• **Task objective**
Give only the number of lines in the records that include "computer".

• **Dataset entries**
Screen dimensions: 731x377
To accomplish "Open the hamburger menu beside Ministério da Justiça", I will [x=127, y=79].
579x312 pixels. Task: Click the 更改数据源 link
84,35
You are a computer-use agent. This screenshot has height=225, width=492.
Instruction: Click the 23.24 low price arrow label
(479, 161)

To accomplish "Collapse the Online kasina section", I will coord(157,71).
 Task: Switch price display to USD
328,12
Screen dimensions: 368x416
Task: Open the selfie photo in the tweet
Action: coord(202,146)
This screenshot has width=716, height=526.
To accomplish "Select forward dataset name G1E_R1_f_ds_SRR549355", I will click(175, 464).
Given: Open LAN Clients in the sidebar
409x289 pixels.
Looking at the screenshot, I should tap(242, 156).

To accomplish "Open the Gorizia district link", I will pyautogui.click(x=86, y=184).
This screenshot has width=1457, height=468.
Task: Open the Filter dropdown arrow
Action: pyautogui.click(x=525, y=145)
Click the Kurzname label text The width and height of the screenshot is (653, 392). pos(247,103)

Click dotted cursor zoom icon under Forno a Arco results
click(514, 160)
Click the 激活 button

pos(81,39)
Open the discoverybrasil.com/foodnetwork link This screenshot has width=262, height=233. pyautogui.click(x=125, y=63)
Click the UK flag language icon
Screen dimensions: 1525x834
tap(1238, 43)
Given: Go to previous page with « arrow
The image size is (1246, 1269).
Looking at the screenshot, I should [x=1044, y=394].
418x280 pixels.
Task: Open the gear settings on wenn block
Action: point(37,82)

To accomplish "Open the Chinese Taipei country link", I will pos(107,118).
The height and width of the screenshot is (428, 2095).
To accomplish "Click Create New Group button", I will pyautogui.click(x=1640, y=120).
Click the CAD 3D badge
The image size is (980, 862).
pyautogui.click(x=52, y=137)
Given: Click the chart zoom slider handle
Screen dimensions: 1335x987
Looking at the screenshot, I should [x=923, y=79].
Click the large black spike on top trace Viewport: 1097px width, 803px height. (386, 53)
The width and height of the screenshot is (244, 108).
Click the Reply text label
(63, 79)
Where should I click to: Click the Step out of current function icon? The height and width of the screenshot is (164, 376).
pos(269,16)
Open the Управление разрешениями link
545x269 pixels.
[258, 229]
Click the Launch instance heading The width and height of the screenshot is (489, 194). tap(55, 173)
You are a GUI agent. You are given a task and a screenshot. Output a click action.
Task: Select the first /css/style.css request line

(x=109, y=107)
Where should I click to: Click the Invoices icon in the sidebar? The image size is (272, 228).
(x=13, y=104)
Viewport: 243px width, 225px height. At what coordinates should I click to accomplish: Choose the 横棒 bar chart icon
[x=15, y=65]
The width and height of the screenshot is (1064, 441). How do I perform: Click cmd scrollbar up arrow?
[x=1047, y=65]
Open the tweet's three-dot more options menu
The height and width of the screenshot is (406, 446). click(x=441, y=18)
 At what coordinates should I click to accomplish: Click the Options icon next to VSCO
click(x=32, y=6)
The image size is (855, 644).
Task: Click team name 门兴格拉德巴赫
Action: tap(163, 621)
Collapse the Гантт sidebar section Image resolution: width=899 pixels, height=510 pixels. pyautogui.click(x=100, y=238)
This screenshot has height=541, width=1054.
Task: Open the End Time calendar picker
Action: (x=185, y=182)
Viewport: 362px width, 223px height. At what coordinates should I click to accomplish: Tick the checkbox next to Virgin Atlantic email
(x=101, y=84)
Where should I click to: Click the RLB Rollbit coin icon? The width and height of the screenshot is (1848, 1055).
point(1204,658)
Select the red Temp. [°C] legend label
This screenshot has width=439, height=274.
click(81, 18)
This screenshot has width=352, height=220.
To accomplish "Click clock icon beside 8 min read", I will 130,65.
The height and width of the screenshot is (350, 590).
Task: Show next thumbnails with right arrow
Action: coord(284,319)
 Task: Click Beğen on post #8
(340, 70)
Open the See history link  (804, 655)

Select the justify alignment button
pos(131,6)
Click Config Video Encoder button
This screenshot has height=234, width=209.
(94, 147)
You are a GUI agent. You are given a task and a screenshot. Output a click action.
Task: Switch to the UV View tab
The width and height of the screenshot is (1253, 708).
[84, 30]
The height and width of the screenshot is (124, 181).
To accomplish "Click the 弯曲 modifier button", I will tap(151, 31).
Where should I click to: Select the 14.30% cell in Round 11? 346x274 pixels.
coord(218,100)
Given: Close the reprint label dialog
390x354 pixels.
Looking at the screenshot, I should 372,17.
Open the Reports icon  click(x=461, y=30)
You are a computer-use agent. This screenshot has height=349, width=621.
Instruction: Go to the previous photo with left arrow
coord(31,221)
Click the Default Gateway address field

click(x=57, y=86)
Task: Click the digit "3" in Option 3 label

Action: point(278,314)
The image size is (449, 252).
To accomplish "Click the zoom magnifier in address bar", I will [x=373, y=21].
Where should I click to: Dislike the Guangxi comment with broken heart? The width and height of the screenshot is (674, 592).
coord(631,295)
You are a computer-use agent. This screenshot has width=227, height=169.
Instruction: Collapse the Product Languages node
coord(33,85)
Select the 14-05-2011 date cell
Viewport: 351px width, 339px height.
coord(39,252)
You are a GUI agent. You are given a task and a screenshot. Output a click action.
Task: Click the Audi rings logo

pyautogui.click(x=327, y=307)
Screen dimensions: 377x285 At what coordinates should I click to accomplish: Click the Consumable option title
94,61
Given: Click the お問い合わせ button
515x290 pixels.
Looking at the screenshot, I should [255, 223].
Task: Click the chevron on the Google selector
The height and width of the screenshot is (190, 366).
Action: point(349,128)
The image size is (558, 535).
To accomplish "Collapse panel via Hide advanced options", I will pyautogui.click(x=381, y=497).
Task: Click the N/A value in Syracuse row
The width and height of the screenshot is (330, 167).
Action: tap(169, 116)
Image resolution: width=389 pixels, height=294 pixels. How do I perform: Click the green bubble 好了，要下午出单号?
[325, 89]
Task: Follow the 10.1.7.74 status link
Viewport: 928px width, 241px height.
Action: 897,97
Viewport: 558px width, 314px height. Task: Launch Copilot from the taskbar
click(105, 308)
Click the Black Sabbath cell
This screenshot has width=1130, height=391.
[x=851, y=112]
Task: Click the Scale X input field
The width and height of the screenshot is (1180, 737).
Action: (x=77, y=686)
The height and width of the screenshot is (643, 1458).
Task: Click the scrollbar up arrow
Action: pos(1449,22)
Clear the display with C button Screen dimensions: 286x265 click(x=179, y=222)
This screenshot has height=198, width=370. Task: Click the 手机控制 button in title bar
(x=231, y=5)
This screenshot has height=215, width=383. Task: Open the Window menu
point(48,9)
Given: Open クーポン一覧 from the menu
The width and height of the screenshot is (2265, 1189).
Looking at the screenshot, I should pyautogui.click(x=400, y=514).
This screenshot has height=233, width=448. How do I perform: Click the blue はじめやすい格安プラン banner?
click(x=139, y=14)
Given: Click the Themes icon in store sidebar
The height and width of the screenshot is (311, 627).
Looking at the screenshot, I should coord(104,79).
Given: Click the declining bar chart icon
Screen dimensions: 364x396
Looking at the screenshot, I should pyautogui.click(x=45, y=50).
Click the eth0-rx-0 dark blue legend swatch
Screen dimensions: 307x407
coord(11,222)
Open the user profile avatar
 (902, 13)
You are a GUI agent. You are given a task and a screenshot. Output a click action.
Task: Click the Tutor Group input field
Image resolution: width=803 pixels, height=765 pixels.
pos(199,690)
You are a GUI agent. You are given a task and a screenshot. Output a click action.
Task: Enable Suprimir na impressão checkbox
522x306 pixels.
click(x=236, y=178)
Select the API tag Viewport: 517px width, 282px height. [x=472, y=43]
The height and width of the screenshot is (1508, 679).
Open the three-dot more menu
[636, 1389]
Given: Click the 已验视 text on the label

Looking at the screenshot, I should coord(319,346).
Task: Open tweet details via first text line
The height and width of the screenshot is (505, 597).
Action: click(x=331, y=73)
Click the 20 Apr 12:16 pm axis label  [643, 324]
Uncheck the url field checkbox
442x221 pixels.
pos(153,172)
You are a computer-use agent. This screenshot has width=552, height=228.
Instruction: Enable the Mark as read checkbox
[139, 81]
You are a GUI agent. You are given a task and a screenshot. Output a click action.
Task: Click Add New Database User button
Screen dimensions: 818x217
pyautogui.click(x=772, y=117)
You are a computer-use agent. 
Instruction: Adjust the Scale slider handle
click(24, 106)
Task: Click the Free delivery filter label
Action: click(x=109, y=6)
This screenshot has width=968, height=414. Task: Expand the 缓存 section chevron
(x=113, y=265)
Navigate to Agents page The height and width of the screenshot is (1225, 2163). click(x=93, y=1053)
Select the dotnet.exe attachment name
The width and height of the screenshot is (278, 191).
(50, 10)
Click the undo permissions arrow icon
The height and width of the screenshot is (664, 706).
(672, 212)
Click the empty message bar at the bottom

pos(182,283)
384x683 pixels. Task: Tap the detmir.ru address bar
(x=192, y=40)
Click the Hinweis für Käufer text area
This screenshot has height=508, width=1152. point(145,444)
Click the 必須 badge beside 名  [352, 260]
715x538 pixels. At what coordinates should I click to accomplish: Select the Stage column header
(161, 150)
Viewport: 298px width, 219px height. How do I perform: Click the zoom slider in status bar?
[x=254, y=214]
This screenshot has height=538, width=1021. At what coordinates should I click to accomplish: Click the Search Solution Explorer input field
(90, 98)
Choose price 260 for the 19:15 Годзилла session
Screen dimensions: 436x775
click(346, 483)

• **Result of this exercise**
5